§ Exercise directions
Reproduce the passage from the text about exercise and diet in cramped living quarters, from "I worry about" to "watching trashy TV.".

That was my leg. I can’t hurt my leg. The table’s in the way.”

“I still think it’s stupid if you’re risking hurting your back.” He’s trying to insult me or frighten me into stopping. It isn’t working.

Exercise is an issue in our confined quarters. We walk when we can, I swim when there’s a pool on the campsite and we both do sit ups about every six months. Even with constant tweaks to our diet to reduce calories and improve nutrition, our waistlines are expanding.

I worry about the blood pressure and obesity implications of eating a big meal then taking one step to the couch to have dessert and vegetate in front of the telly for the rest of the evening.

With Jimmy away for two weeks I had contemplated our lifestyle and found it lacking. In the midst of doing what I wanted, when I wanted to (instead of falling into step with the tour director/camp commandant) I exercised frequently and cleaned up my diet between bouts of reading trashy magazines and watching trashy TV.

“Guess what I had for lunch today?” I had asked Jimmy during one of our international phone calls.

§ Dataset entries
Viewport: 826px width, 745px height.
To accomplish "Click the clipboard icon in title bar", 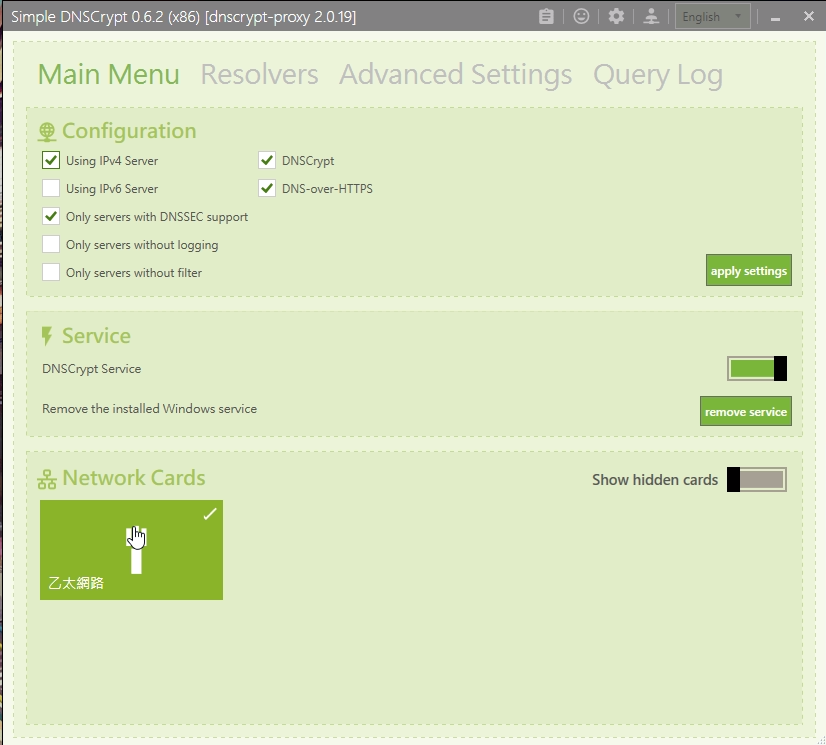I will 546,16.
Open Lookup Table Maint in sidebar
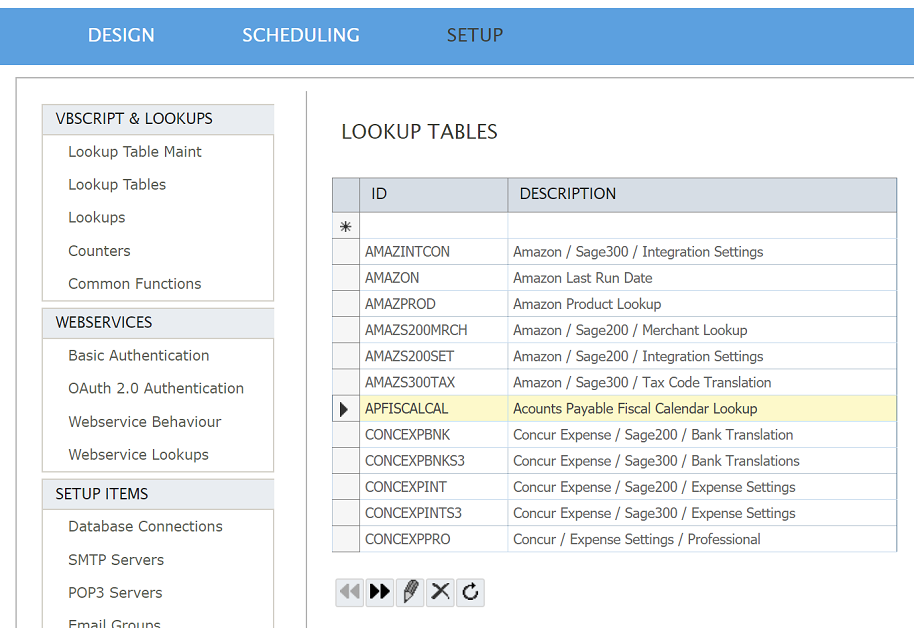This screenshot has height=628, width=914. (x=135, y=152)
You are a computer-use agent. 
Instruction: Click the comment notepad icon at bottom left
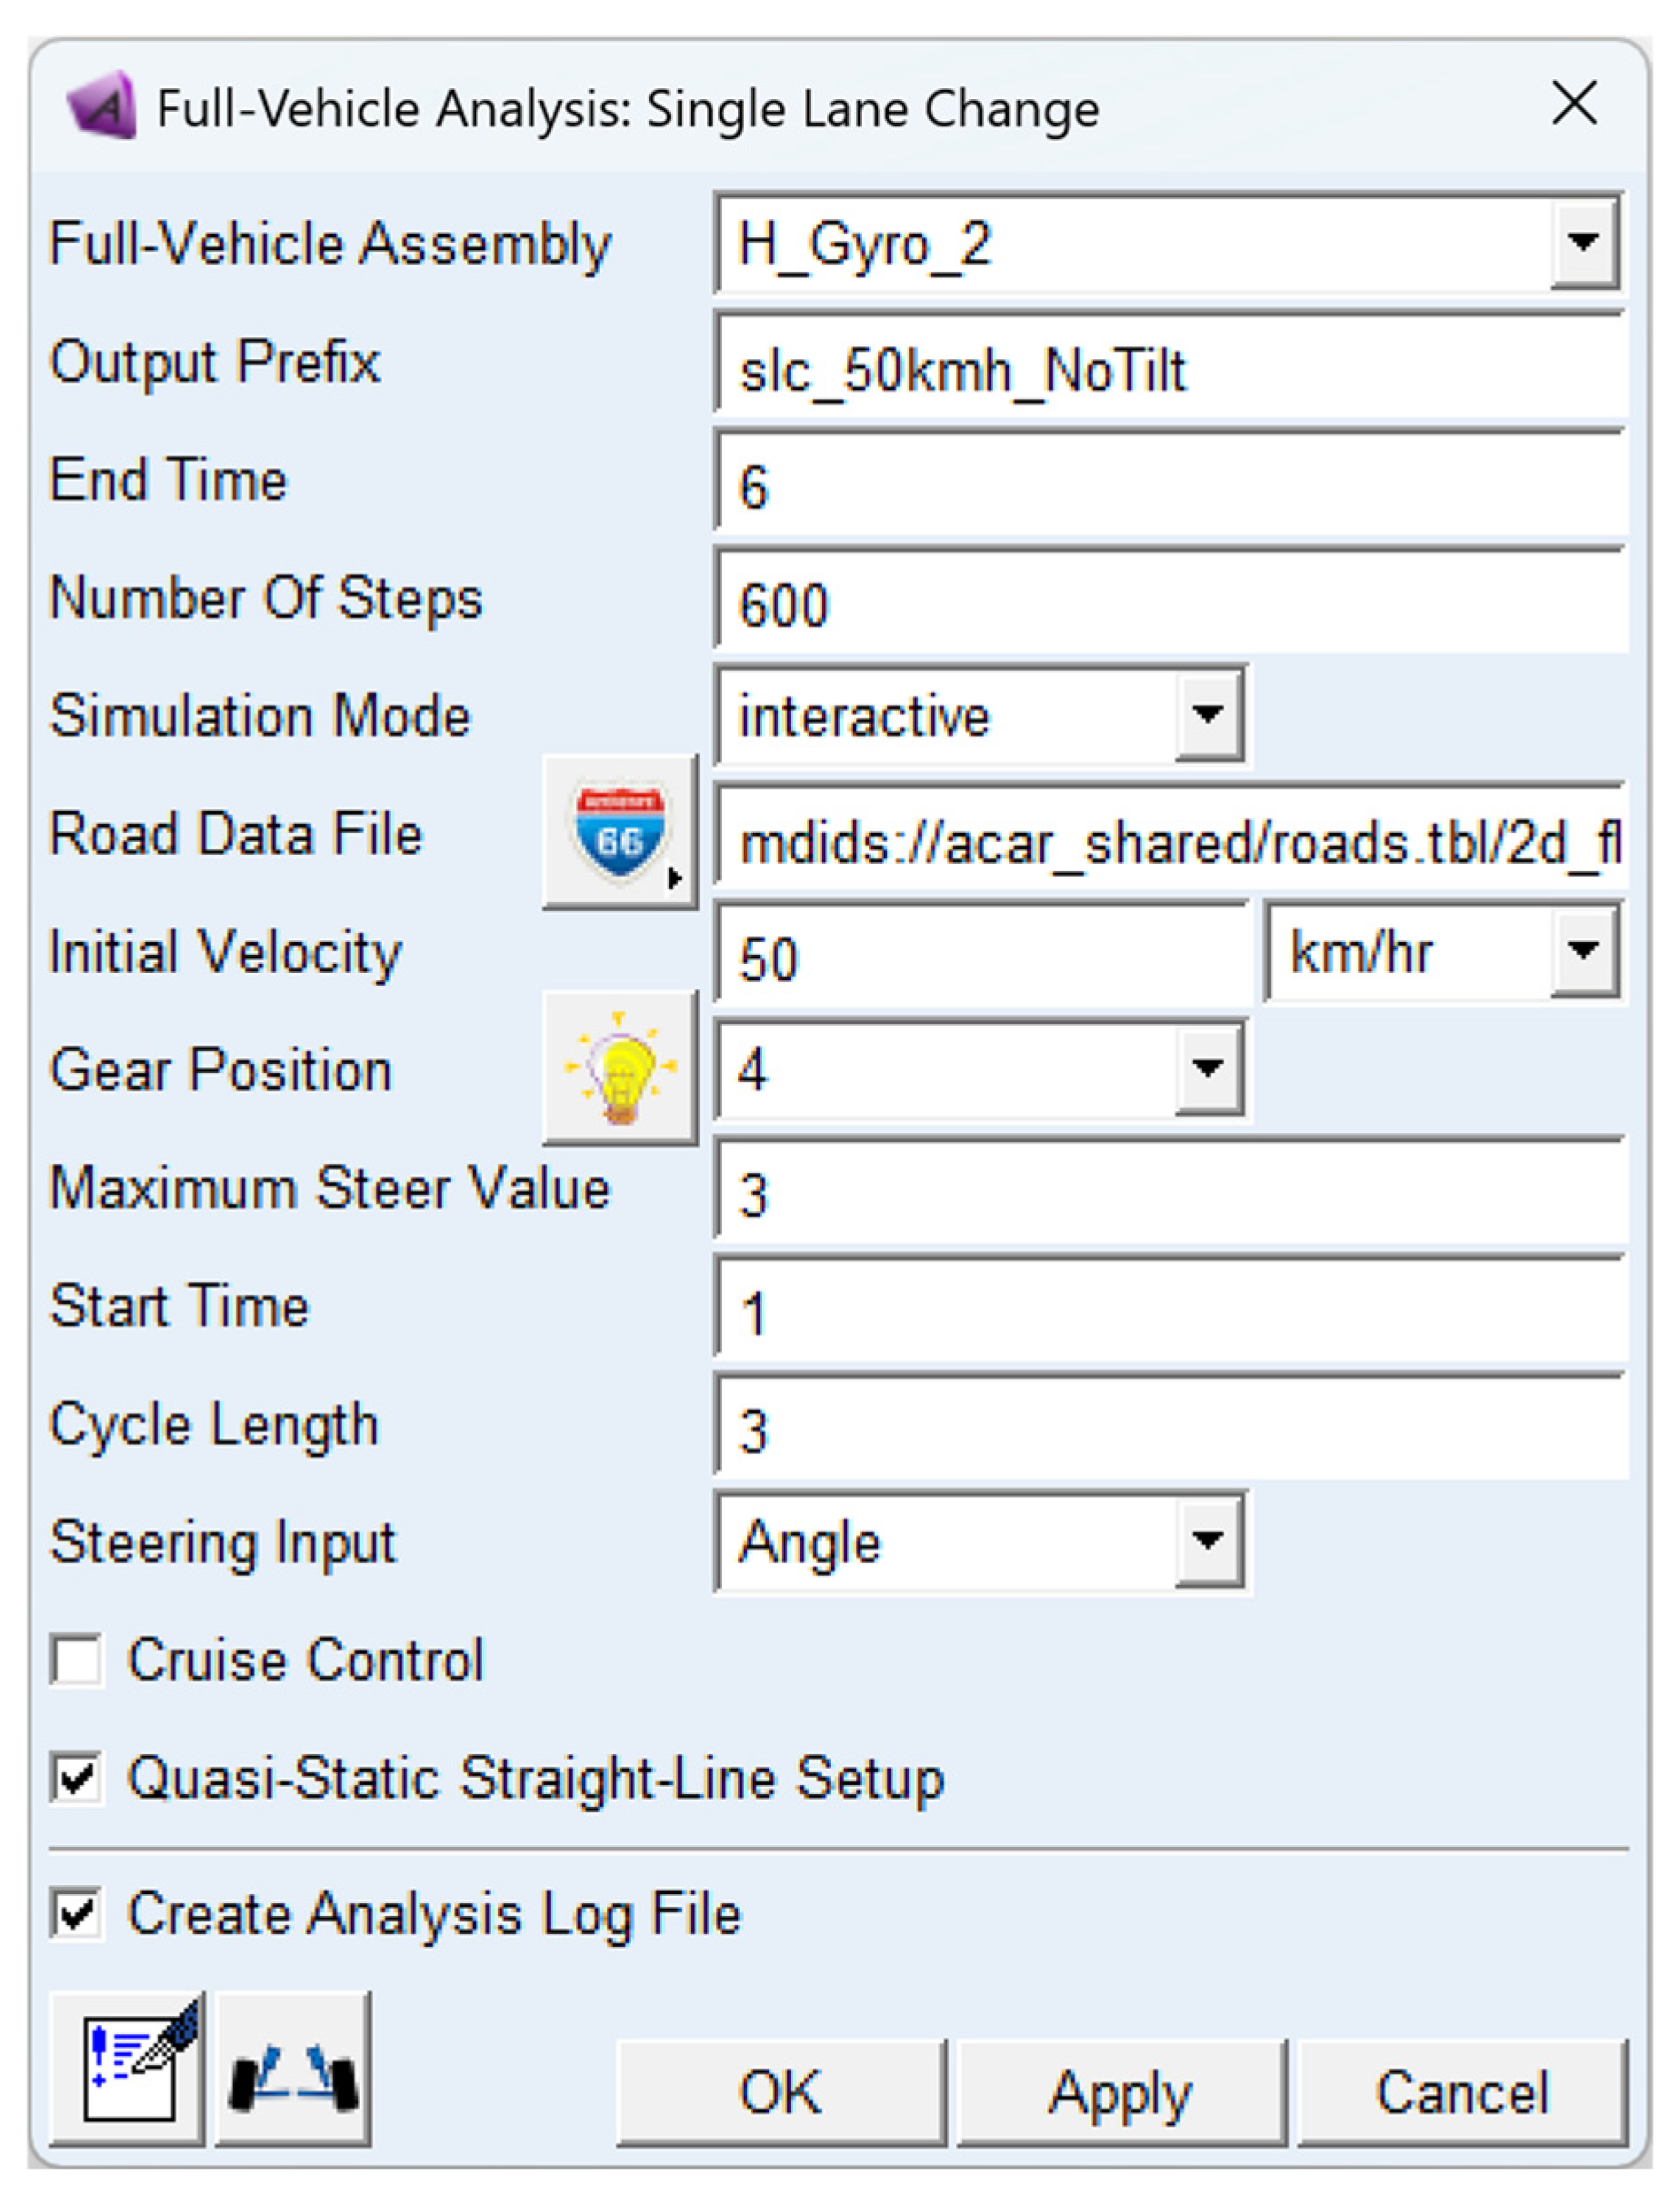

§ Answer space
I worry about the blood pressure and obesity implications of eating a big meal then taking one step to the couch to have dessert and vegetate in front of the telly for the rest of the evening.

With Jimmy away for two weeks I had contemplated our lifestyle and found it lacking. In the midst of doing what I wanted, when I wanted to (instead of falling into step with the tour director/camp commandant) I exercised frequently and cleaned up my diet between bouts of reading trashy magazines and watching trashy TV.